Collected data:
※ ※ ※

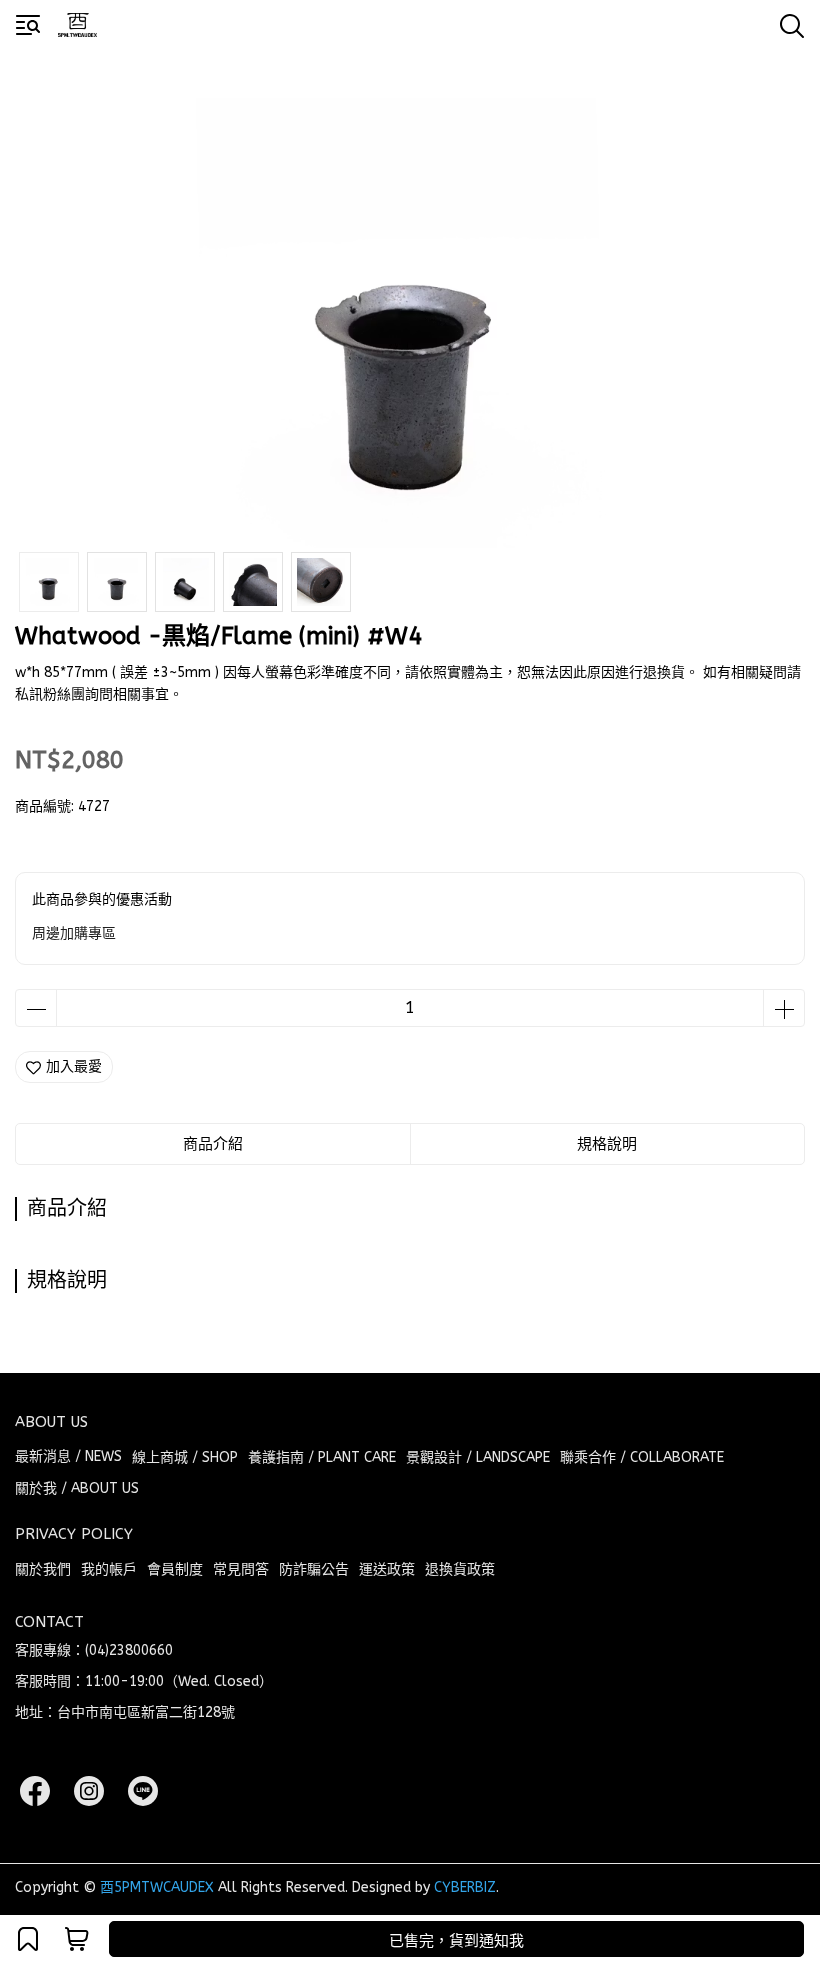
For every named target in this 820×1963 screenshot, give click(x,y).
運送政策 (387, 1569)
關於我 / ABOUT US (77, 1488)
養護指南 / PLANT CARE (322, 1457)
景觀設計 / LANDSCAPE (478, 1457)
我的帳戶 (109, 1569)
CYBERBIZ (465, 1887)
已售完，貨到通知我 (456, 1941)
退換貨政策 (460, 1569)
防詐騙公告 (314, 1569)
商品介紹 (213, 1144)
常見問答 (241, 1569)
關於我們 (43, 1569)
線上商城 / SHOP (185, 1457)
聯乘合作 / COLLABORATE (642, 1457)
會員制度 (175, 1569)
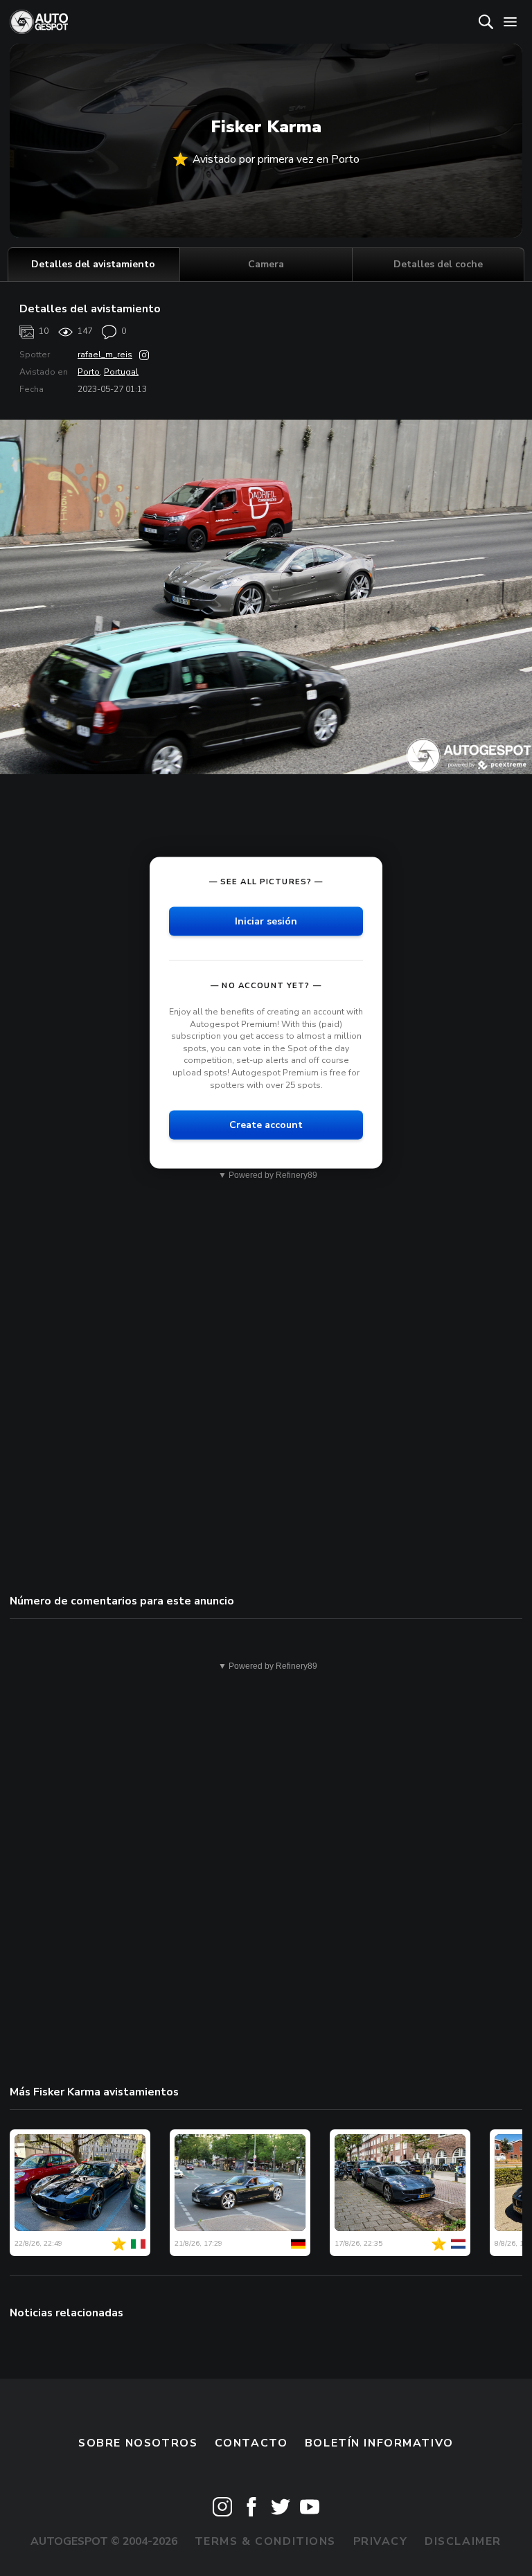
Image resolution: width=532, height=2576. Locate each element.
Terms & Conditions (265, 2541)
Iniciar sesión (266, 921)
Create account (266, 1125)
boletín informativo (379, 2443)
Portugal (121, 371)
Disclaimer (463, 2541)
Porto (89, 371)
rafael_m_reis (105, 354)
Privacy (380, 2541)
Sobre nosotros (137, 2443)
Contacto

※ ※ ※

Description of the task> The copy should start at the line that contains "我的帳戶 (109, 1569)", end at the last line of the entries above, and match each line exactly, with pictures dropped.

Exercise solution>
我的帳戶 (109, 1569)
CYBERBIZ (465, 1887)
已售完，貨到通知我 (456, 1941)
退換貨政策 (460, 1569)
防詐騙公告 (314, 1569)
商品介紹 (213, 1144)
常見問答 (241, 1569)
關於我們 (43, 1569)
線上商城 / SHOP (185, 1457)
聯乘合作 / COLLABORATE (642, 1457)
會員制度 (175, 1569)
Image resolution: width=532, height=2576. Locate each element.
Terms & Conditions (265, 2541)
Iniciar sesión (266, 921)
Create account (266, 1125)
boletín informativo (379, 2443)
Portugal (121, 371)
Disclaimer (463, 2541)
Porto (89, 371)
rafael_m_reis (105, 354)
Privacy (380, 2541)
Sobre nosotros (137, 2443)
Contacto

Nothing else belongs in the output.